Ms Hanson said it was a great idea that the Liberal-National coalition was pushing for random drug testing for welfare recipients.
“Those kids out there who are on drugs, receiving youth start or a welfare allowance, they may be picked up and have to do a drug test,” she said.
”The parents then know the kids are on drugs and they have to clean up their act. Yet Labor and the Greens are knocking it back.”
”I’m all for it.”
Why Australian Youth Feel Disconnected with Politics
The interview moved to the topic of Australian youth disconnection to politics, with the discussion shifting back to the topic of Australia’s education system.
Ms Hanson felt that many young people still don’t understand the difference between local, state and federal governments, despite many high schools teaching students about Australian political systems and school tours to Parliament House.
She also accused WA Greens senator Jordon Steele-John of pushing a private member’s bill to lower the voting age to 16 years of age.
“I’m saying no they shouldn’t because they don’t understand politics enough to go vote,” Ms Hanson said.
However, while she admitted that she had considered rising the voting age to 21, she acknowledged the public believed the age of 18 was appropriate for other responsibilities.
University Education Should Not Be Free
Ms Hanson also rejected the idea that university should be free and believed tertiary education was affordable for Australian students.
She stated the current HECS scheme allowed people to aspire to study and to borrow money from the government to pursue education.
”I think we are a country that wants our children, our kids to get further education, but don’t take it for granted,” the senator said.

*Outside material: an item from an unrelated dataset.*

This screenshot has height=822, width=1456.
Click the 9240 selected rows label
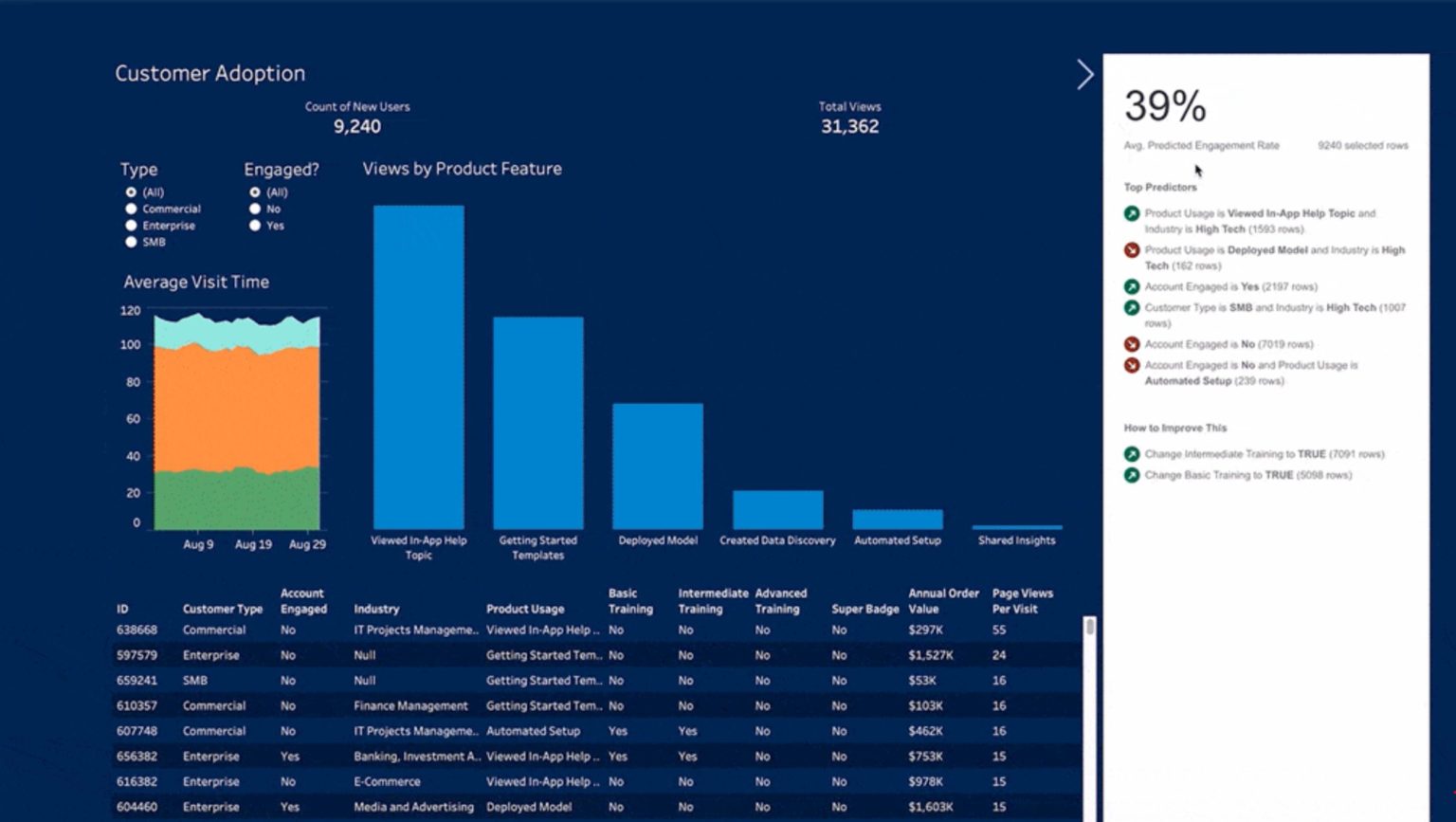1362,145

“There are hard-working Australians that are paying their taxes, they are giving these opportunities. Do you know our HECS debt is $42 billion owing to the tax payers of this country?”
”That’s people who’ve gone on to get further education, get their degrees, taking it for granted and haven’t paid back their debt to the Australian people.”
Australian Media Not Balanced
When asked about the Australian media, Ms Hanson said it did not provide a balanced view to the public, claiming journalists often had their own views.
However, she said she did not dislike the media.
“No, I don’t hate the mainstream media,” Ms Hanson said.
“But mainstream media, instead of reporting the facts and let the people judge me, a lot of these journalists have their own opinions and then not putting across a balanced view.”
She called on the ABC as the nation’s public broadcaster to provide balanced journalism.
Ms Hanson also believed the ABC should be privatised and said the Australian government was spending $1 billion on the public broadcaster every year.
She said taxpayers needed better value for money.
“You’ve got the ABC with four stations plus all the radio outlets,” Ms Hanson said.
”Yes, it’s great and I think some of the interviews they put across is very good is very good, and people like the ABC radio they get.”
“But get back to fair and balance because they are not fair and balanced.”